Human rights advocates and feminists are celebrating the proposed policy changes, which would help many women seeking asylum as a result of domestic abuse in other countries. Amnesty International and other human rights groups have organized letter-writing campaigns to drum up support for the issue.
"They're a step in the right direction, [but] they don't go as far we would have liked," says Musalo, who serves as a co-counsel to Alvarado. Musalo also runs the Center for Gender and Refugee Studies at the University of California's Hastings College of Law in San Francisco.
But critics say this is just one more step in a process of broadening the definition of asylum far beyond its original intent -- and beyond what the system can handle.
"We can't solve all of the world's problems through our asylum laws," counters Dan Stein, executive director of the Federation for American Immigration Reform. "It's far beyond the capacity of our asylum system to be providing permanent residences to everybody who wants to flee a country where there are prevailing social norms that we might find unacceptable," he says.
INS officials say they do not expect the rules, if approved, to open the floodgates to a wave of asylum seekers. In the past, when asylum grounds were broadened to encompass potentially millions of victims of persecution, the agency did not receive a deluge of petitions. "There's no significant increase in the number of claims coming forward," says INS spokesman Bill Strassberger when asked about previous changes in the asylum rules.
That's because people have to make it to the U.S. first before they can apply (and very few have the means to get here), they don't want to get here or they lack awareness that the option exists. In 1999, 42,000 asylum claims were filed with the INS and 13,500 were granted. And it's not as easy as simply being a woman from a country with backward attitudes toward women. Each person applying for asylum has to prove his or her individual case, that she has a "well-founded fear" of torture or death if she were to go back home.
In addition to granting asylum to women entering the U.S., if enacted the regulations would also protect women living here as temporary residents whose husbands get into trouble for abusing them on U.S. soil. Currently, the wife's immigration status is often tied to her husband's, so she is forced to leave the country if he is deported for a domestic violence conviction. INS statistics show that about 300 men are deported as abusers each year.
But the incoming Bush administration might not put the rules into effect. "It is not unusual at all for the incoming new administration to yank all of the regulations or other pending matters that have not been finalized," Musalo cautions. Though she is ambivalent about the proposed rules, she finds the timing of their release even more distressing. A Bush aide said the administration would wait until Bush takes office before reviewing the INS's proposed policy.

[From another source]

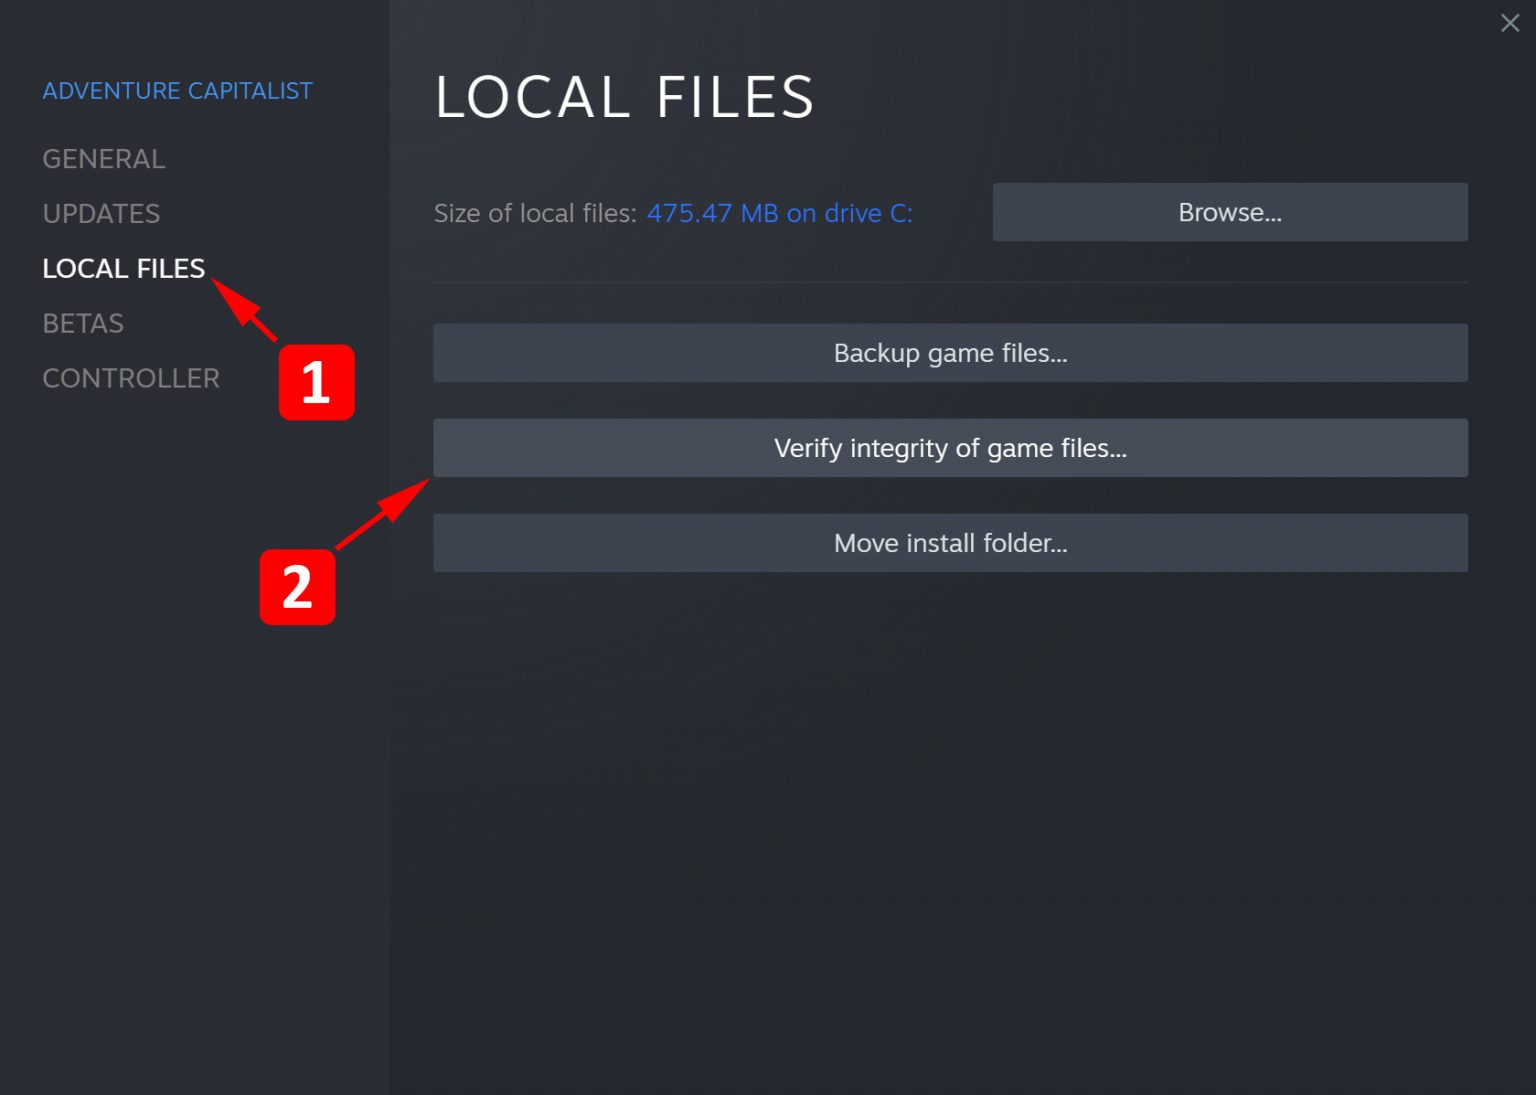
Task: Click the red marker labeled 2
Action: [x=299, y=589]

Strassberger says he feels the INS has done the proper work in preparing the rules to ensure that they will meet bipartisan approval. But the rules would not necessarily help Alvarado. In 1999, the Board of Immigration Appeals ruled against her appeal, and Alvarado's case is currently awaiting last-minute review by outgoing Attorney General Janet Reno. If Reno does not reverse or vacate that decision, Alvarado could be deported. "The person whose plight brought attention to the gaps in protection and caused this whole very controversial process to take place and to actually bear fruit, wouldn't it be ironic if [she] didn't benefit?" Musalo asks.